AI's Evolution: Personal Reflections from 2020 to Now
I've been heavily invested in AI since 2020.
It started with the 40-hour Elements of AI course by University of Helsinki (now MinnaLearn) during the pandemic, which sparked my interest in AI and Computer Vision. OpenAI's GPT introduced me to generative AI, leading me to gain early access and experiment with it.
During my research internship at Global Startup Ecosystem (GSE) in 2022, it made more sense for me to present on how AI is challenging perceptions of reality, especially on the internet and digital media.
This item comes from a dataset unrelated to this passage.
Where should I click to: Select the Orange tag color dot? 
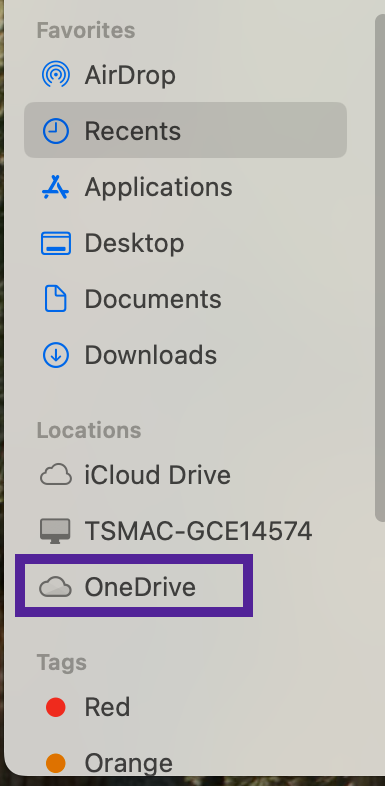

In my presentation, I posed interesting questions, shared my general research about how generative models were built, and gave a demo of GPT-3 on OpenAI's then playground environments.
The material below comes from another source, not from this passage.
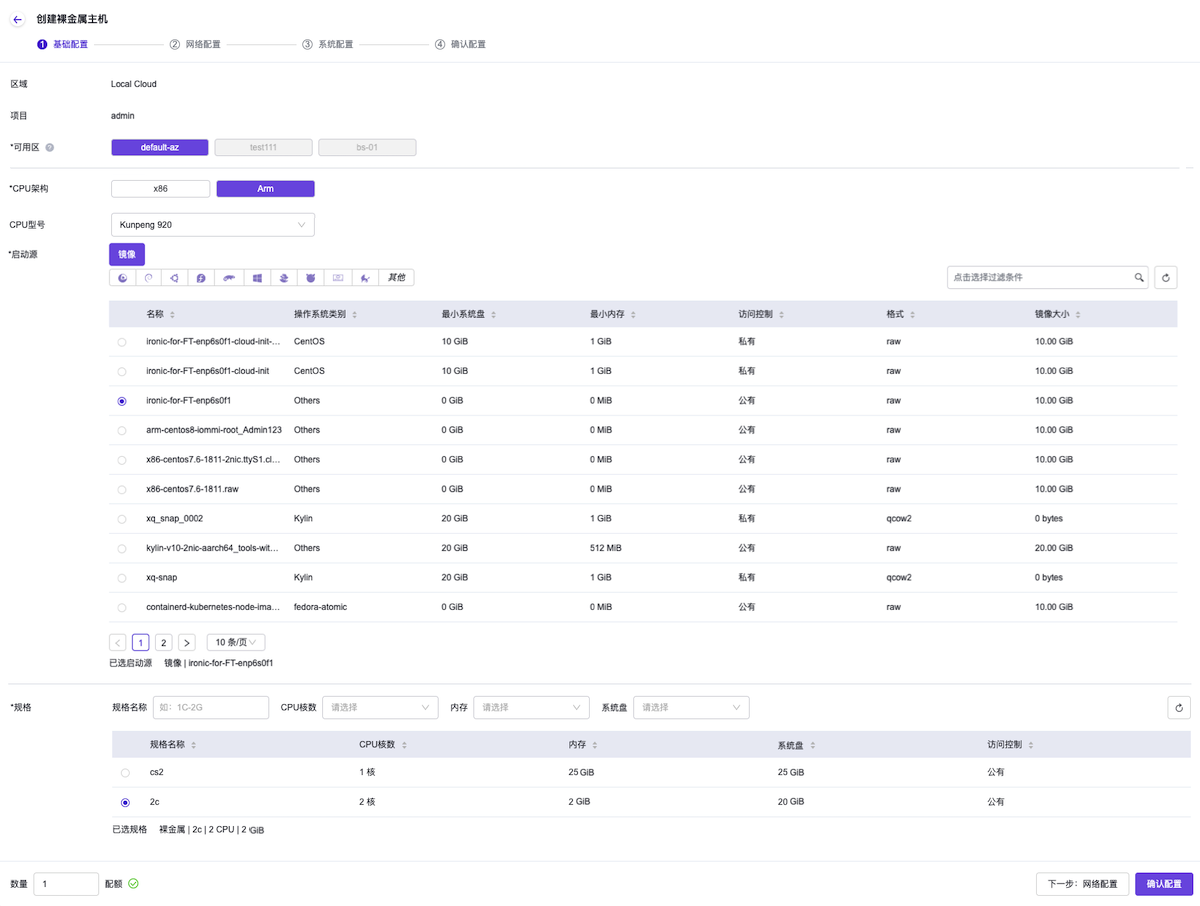1200x906 pixels.
Task: Filter images by Debian swirl icon
Action: [149, 278]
Today, I'm amazed by AI's rapid growth and boundless impact.
Looking to the Future
Currently, I think deeply about what could be the next foundational technological breakthrough, like what big data and generative adversarial networks (GANs) did with LLMs:
Jensen Huang, CEO, Nvidia, predicts agentic and physical AI; Satya Nadella, CEO, Microsoft, bets on quantum computing with Microsoft's Majorana quantum chip; and nations are already investing 100s of billions in Artificial Super Intelligence — the Majorana chip seems more interesting to me.
The Path Forward
The AI landscape continues to evolve; The biggest losses would stem from individuals, institutions, and entities, who do not embrace this change and explore the opportunities that exist.
Even so, we still need to create more equitable experiences and access to AI. That would mean, cheaper costs (shoutouts to DeepSeek), varied platform access (i.e, 1-800-CHATGPT), and open source AI.